I think its the "correct" behavior, there is no point failing action when user wants to deactivate its domain,
deactivation process is only relevant for the master domain, so if master domain is fine, there should be no problem.

Comment 2 Liron Aravot 2013-07-08 12:09:16 UTC
it seems that upon the host activation - the host fails to connect to the storage pool because of checksum mismatch.

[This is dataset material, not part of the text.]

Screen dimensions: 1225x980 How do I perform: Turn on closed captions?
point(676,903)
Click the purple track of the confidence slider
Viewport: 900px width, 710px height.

  File "/usr/share/vdsm/logUtils.py", line 41, in wrapper
    res = f(*args, **kwargs)
  File "/usr/share/vdsm/storage/hsm.py", line 940, in connectStoragePool
    masterVersion, options)
  File "/usr/share/vdsm/storage/hsm.py", line 987, in _connectStoragePool
    res = pool.connect(hostID, scsiKey, msdUUID, masterVersion)
  File "/usr/share/vdsm/storage/sp.py", line 644, in connect
    self.__rebuild(msdUUID=msdUUID, masterVersion=masterVersion)
  File "/usr/share/vdsm/storage/sp.py", line 1179, in __rebuild
    self.masterDomain = self.getMasterDomain(msdUUID=msdUUID, masterVersion=masterVersion)
  File "/usr/share/vdsm/storage/sp.py", line 1526, in getMasterDomain
    domain = sdCache.produce(msdUUID)
  File "/usr/share/vdsm/storage/sdc.py", line 98, in produce
    domain.getRealDomain()
  File "/usr/share/vdsm/storage/sdc.py", line 52, in getRealDomain
    return self._cache._realProduce(self._sdUUID)
  File "/usr/share/vdsm/storage/sdc.py", line 122, in _realProduce
    domain = self._findDomain(sdUUID)
  File "/usr/share/vdsm/storage/sdc.py", line 141, in _findDomain
    dom = findMethod(sdUUID)
  File "/usr/share/vdsm/storage/nfsSD.py", line 127, in findDomain
    return NfsStorageDomain(NfsStorageDomain.findDomainPath(sdUUID))
  File "/usr/share/vdsm/storage/fileSD.py", line 142, in __init__
    sdUUID = metadata[sd.DMDK_SDUUID]
  File "/usr/share/vdsm/storage/persistentDict.py", line 89, in __getitem__
    return dec(self._dict[key])
  File "/usr/share/vdsm/storage/persistentDict.py", line 199, in __getitem__
    with self._accessWrapper():
  File "/usr/lib64/python2.6/contextlib.py", line 16, in __enter__
    return self.gen.next()
  File "/usr/share/vdsm/storage/persistentDict.py", line 152, in _accessWrapper
    self.refresh()
  File "/usr/share/vdsm/storage/persistentDict.py", line 276, in refresh
    computedChecksum)
MetaDataSealIsBroken: Meta Data seal is broken (checksum mismatch): 'cksum = 8ee7ee56a6c995fdce68e3acf32a7823783c402c, computed_cksum = 6982f234d1825cc81a7a7c6d8226cd741b14a769'

This error is ignored in the engine and the flow continues, as the ConnectStoragePool operation doesn't fail - the repoStats of the domains is checked on the hosts, as it doesn't monitor any domains ..it moves to non operational.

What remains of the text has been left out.